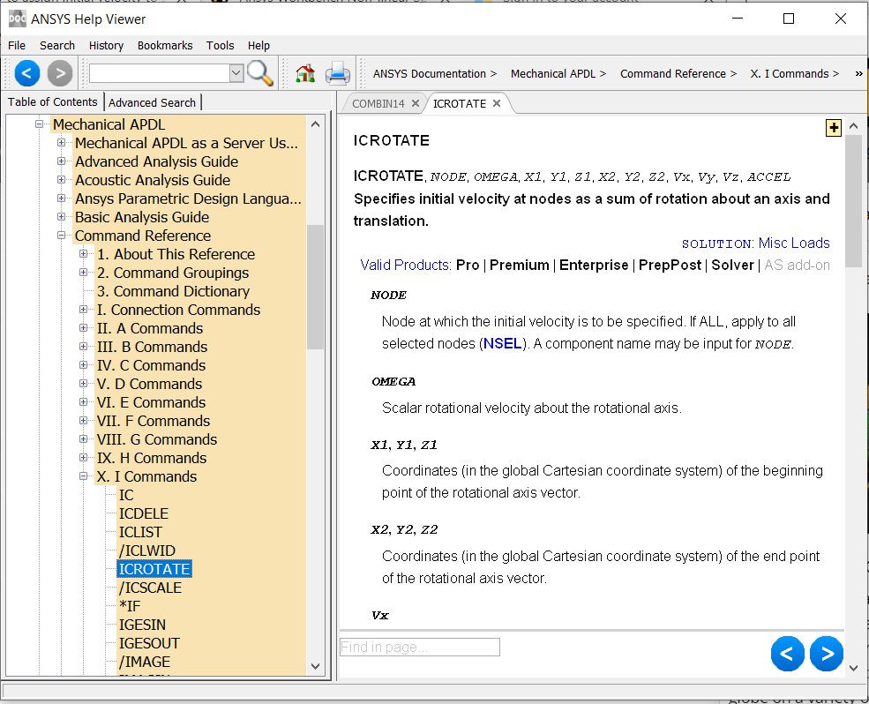
Task: Close the ICROTATE tab
Action: click(497, 104)
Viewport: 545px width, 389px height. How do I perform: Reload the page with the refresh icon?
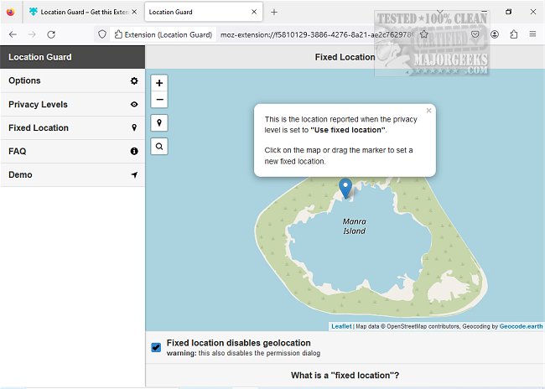51,34
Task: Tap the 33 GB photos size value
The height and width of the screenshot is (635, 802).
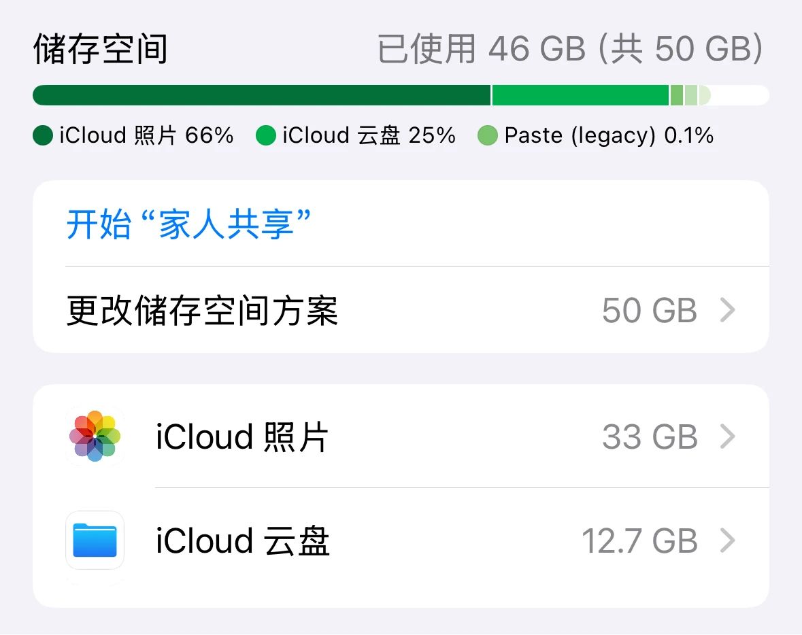Action: (650, 436)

- TASK PROMPT
Would you give again exactly the lines from the line containing "The height and" through the end of the listing, both ends included, without any pictures?

- EXERCISE RESPONSE
The height and width of the screenshot is (635, 802).
Action: (650, 436)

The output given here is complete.